» Passage provided:

Previously, I tried to point out how we are entangled in the meshes of psychological relations with the many things of the world, due to which it should be difficult for us, perhaps impossible for us, to practice self-restraint in its completeness. But there is one recipe which seems to work wonders, to the surprise of our understanding, our will and all our learning. Sometimes a very unexpected, small drug will work miracles in curing an illness, though we may have tried many injections, tonics and such other things. Many big things may have not worked, but a simple thing may work a miracle. Likewise, a small thing seems to work a miracle in the practice of spiritual sadhana; and to ignore this small thing which plays such an important role in our sadhana is our folly.
We always try to count how many doors and windows there are in Buckingham Palace rather than know how many doors and windows we have in our own home. Our learning today is of such a nature. We know many things of the world, but we do not know how many steps there are in our own premises, and who is our next-door neighbour. Sometimes, we do not know who is living next door, but we know many things about other countries by reading newspapers. We make some fundamental mistake. 'Fundamental' is the only word for it—something hidden beneath our own self which wreaks havoc and spoils all our effort, whatever be the number of years we have spent in our so-called meditations and attempts at self-restraint. To our surprise, we realise years later that our achievements are nothing. We have been sweating and toiling, spending a lot of time, no doubt; but if we weigh the result, we will find that it is almost nothing. We have been sowing seeds, but not a single seed has germinated. When we have been working hard in the heat of the sun, perhaps watering the fields, and so on, why do they not germinate? Likewise seems to be our personal problems in spiritual practice.
While from one point of view the spiritual ideal is supremely universal, applicable to each and every person and everyone in the world equally in all respects, from another point of view spiritual life is purely personal. It is meant for you, and you alone, and no one else is concerned with it. It is difficult to understand the relation between this Supreme Universality and supreme individuality, in which the spiritual task seems to be involved. This is the reason why mystics say it is the flight of the alone to the Alone. It is one alone flying to One Alone. Neither in the beginning nor in the end does the question of another arise. We are one in the beginning, and we are One in the end. It is a purely personal attitude of the deepest consciousness in us, which is the beginning of the spiritual way of living, which effloresces later on into spiritual universality of experience.

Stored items
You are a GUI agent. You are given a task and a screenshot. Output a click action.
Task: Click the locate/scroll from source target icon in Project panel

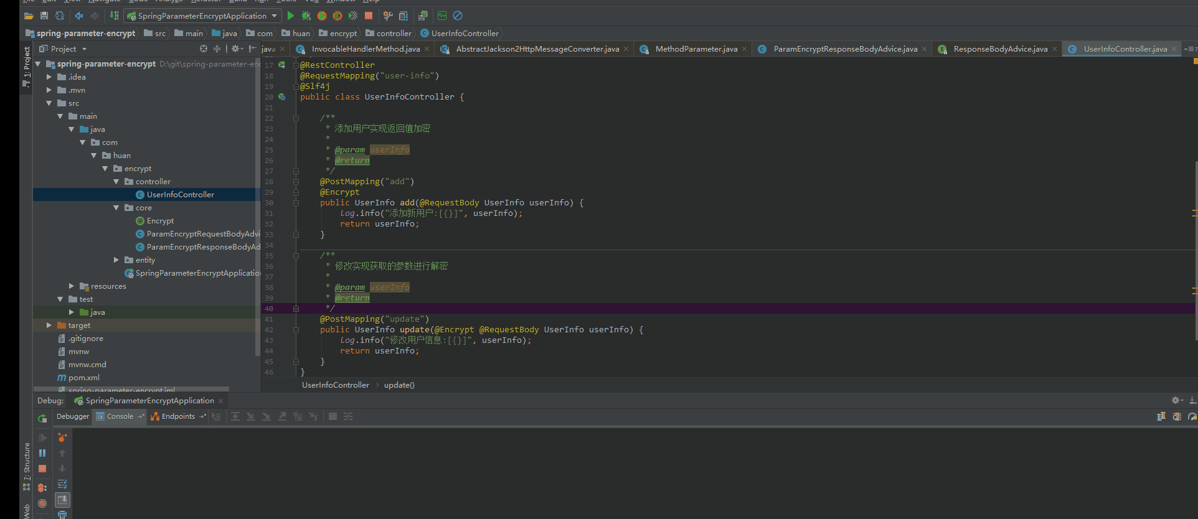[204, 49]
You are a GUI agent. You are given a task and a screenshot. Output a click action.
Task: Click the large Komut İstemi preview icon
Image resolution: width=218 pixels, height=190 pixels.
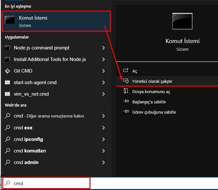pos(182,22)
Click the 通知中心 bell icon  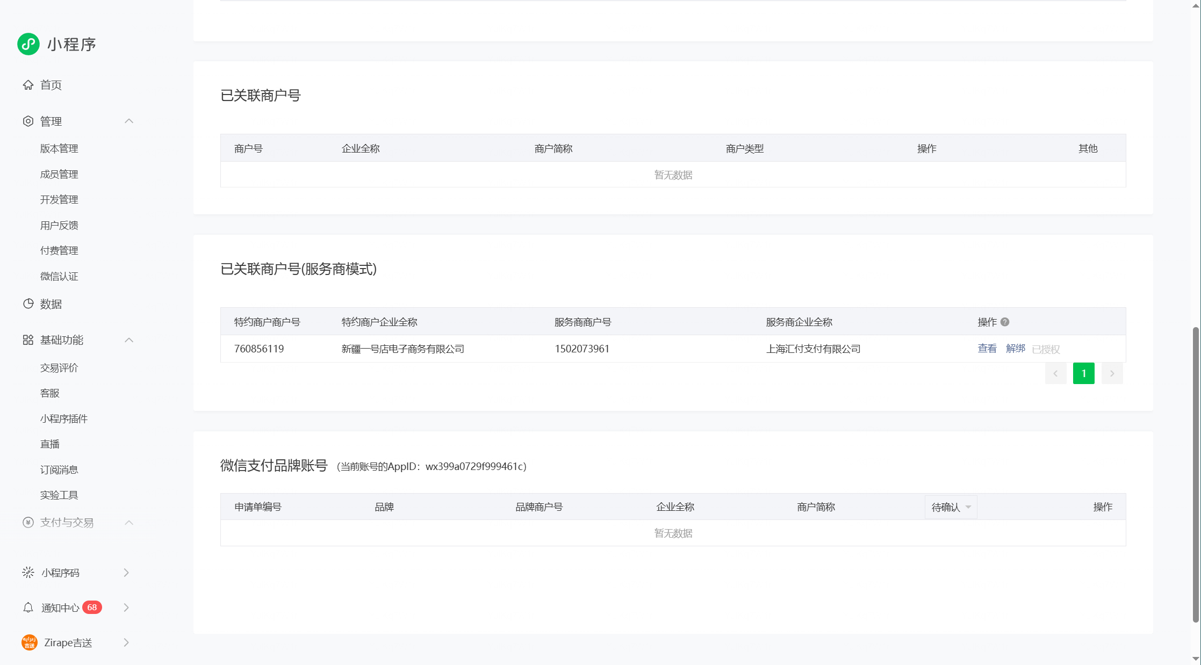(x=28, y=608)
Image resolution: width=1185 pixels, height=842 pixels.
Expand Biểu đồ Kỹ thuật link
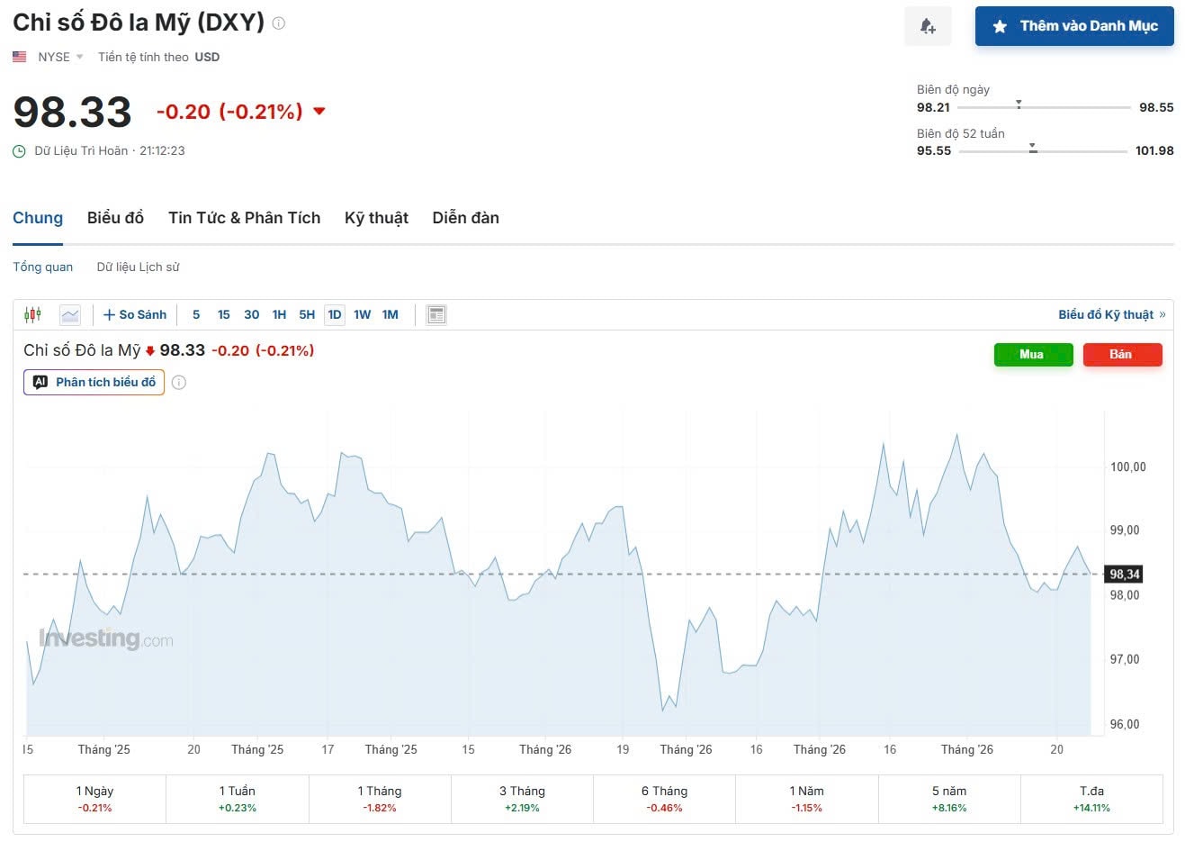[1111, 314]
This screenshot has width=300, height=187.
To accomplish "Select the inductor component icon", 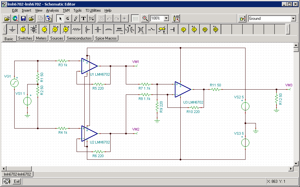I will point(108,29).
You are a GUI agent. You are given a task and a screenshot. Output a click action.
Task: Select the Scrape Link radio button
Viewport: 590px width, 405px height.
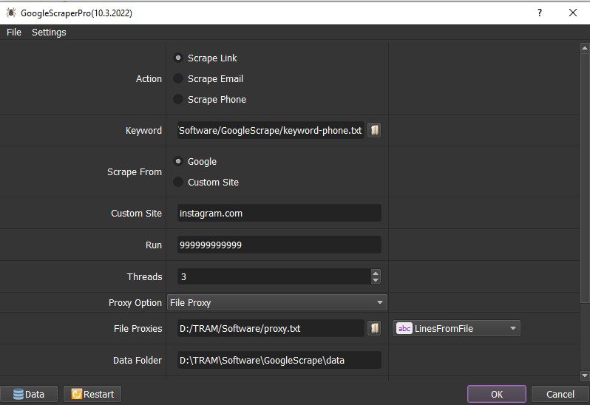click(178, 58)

* * *

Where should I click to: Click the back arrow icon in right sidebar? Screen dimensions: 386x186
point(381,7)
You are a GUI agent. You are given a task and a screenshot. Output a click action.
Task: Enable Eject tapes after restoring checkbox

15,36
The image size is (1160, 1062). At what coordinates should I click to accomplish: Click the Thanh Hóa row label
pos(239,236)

==

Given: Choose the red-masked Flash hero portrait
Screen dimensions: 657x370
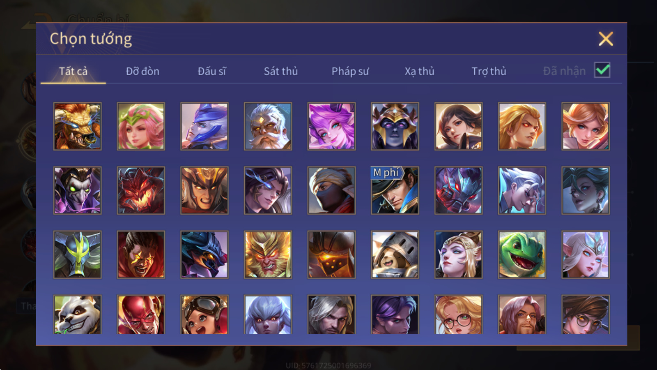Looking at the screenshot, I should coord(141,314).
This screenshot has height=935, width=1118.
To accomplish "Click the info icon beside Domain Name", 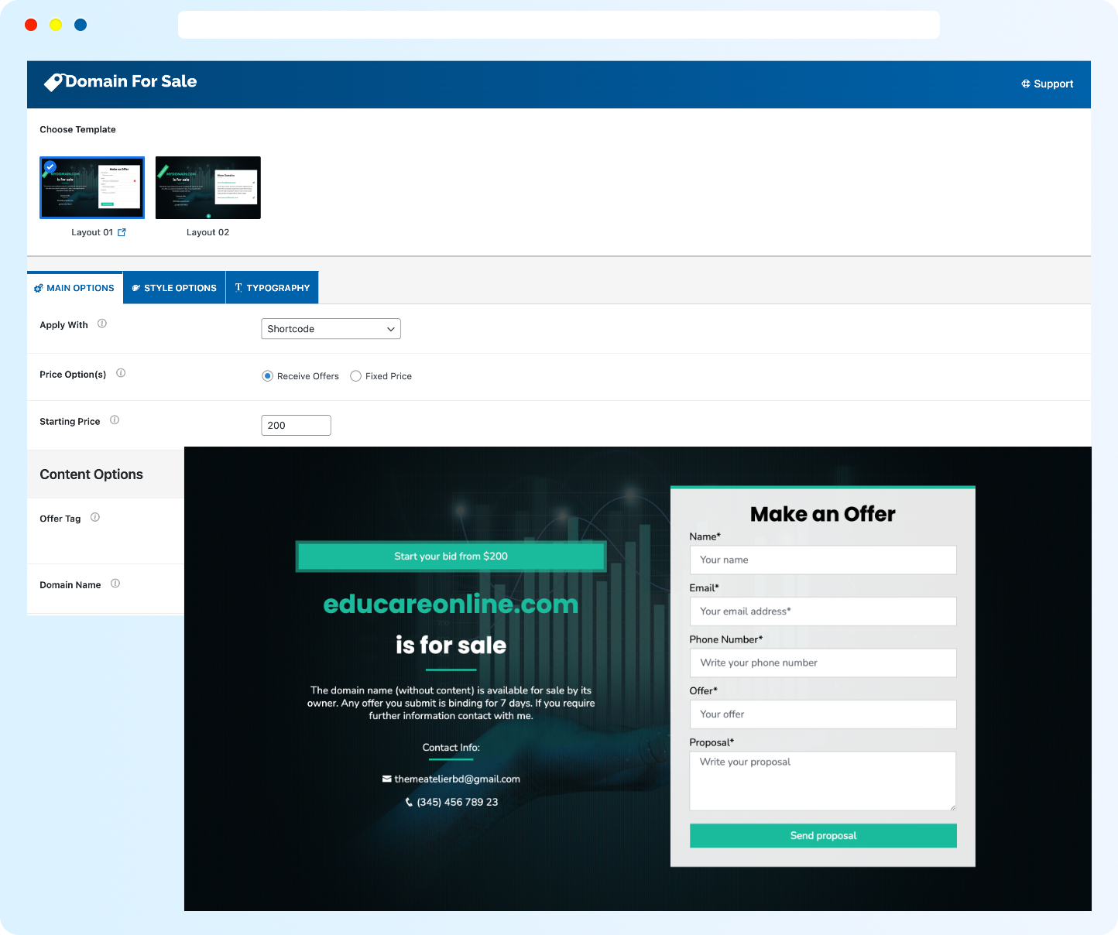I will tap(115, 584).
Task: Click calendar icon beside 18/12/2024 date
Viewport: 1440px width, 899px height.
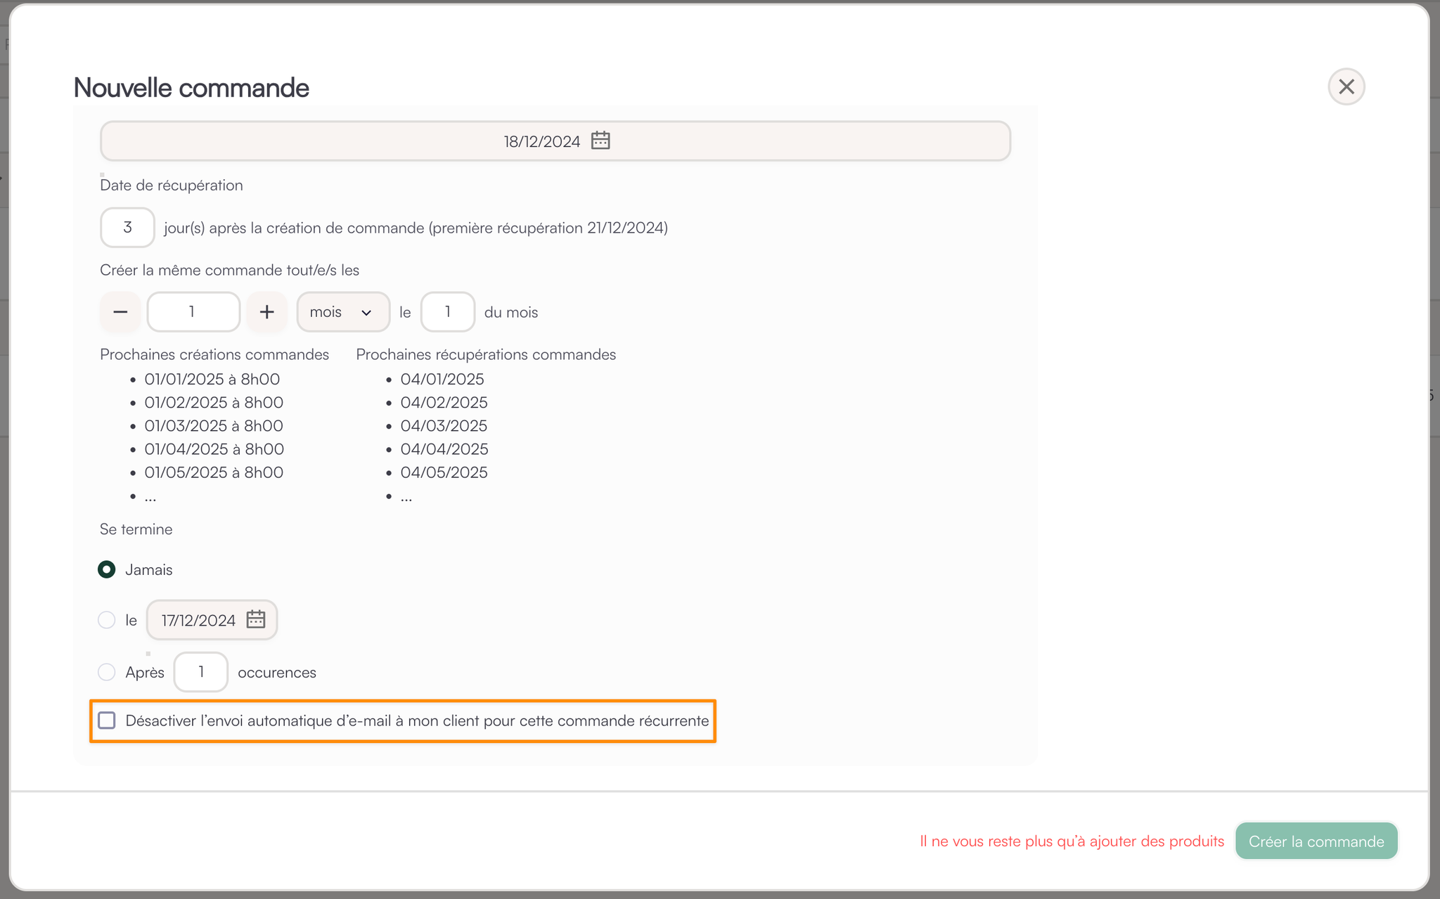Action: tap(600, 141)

» Task 1: Copy the passage on self-restraint from "While from one" up to and including "universality of experience.", switching "mystics" to "sages".
» Task 2: Proceed with the passage on self-restraint, picking up after its final sentence.
None of the stored items are needed.

» Answer 1:
While from one point of view the spiritual ideal is supremely universal, applicable to each and every person and everyone in the world equally in all respects, from another point of view spiritual life is purely personal. It is meant for you, and you alone, and no one else is concerned with it. It is difficult to understand the relation between this Supreme Universality and supreme individuality, in which the spiritual task seems to be involved. This is the reason why sages say it is the flight of the alone to the Alone. It is one alone flying to One Alone. Neither in the beginning nor in the end does the question of another arise. We are one in the beginning, and we are One in the end. It is a purely personal attitude of the deepest consciousness in us, which is the beginning of the spiritual way of living, which effloresces later on into spiritual universality of experience.

» Answer 2:
Self-restraint, therefore, is again a personal matter, though it has a relationship with God Himself and the Supreme Reality. It is a gradual ascent of the consciousness from its lower strata to the higher and higher reaches of its being, until it reaches its Supreme manifestation as Absolute Being. All yoga may be defined as different stages of self-control. Yogaḥ cittavṛitti nirodhaḥ (YS 1.2). Nirodhah is control, while chitta may be defined as mind, or mind stuff. It is our empirical self which we have to subdue in all practices of yoga.
Now, in this mysterious process of the ascent of the soul, in this difficult task of the practice of yoga, in this act of self-restraint which we are called upon to do every day, if we are dispassionate enough, we will realise that we have many a difficulty to face in this attempt. We will be pulled in ten different directions when we try any kind of self-restraint. The Srimad Bhagavata says it is as if a person has many consorts who try to catch him from different directions. If we are pulled from every side, from which direction are we to restrain ourselves?
The world pulls us because the world is in every cell of our body. Every part of our personality seems to belong to creation. This concept is elaborated in the great teaching that every part of our personality has a presiding deity. There is an adhidaivata ruling over every part of our body, every limb, every sense organ, even the mind, intellect and so on, so that everything in us seems to belong to somebody else. Therefore, there is every reason why we should be pulled from different directions by the forces of the cosmos.
Our personality is a composite structure, not an indivisible something. It is made up of parts. We are composite in the sense that we are made up of parts—not merely in the physical system, but also in our psychological body. Our physical and psychological bodies are made up of parts. It is this fact that is conveyed to us by the instruction that there are adhidaivas ruling over our personalities, and the body is made up of the five elements, and the subtle body is again made up of the tanmatras, and so on. What are we, then, independent of what belongs to the cosmos?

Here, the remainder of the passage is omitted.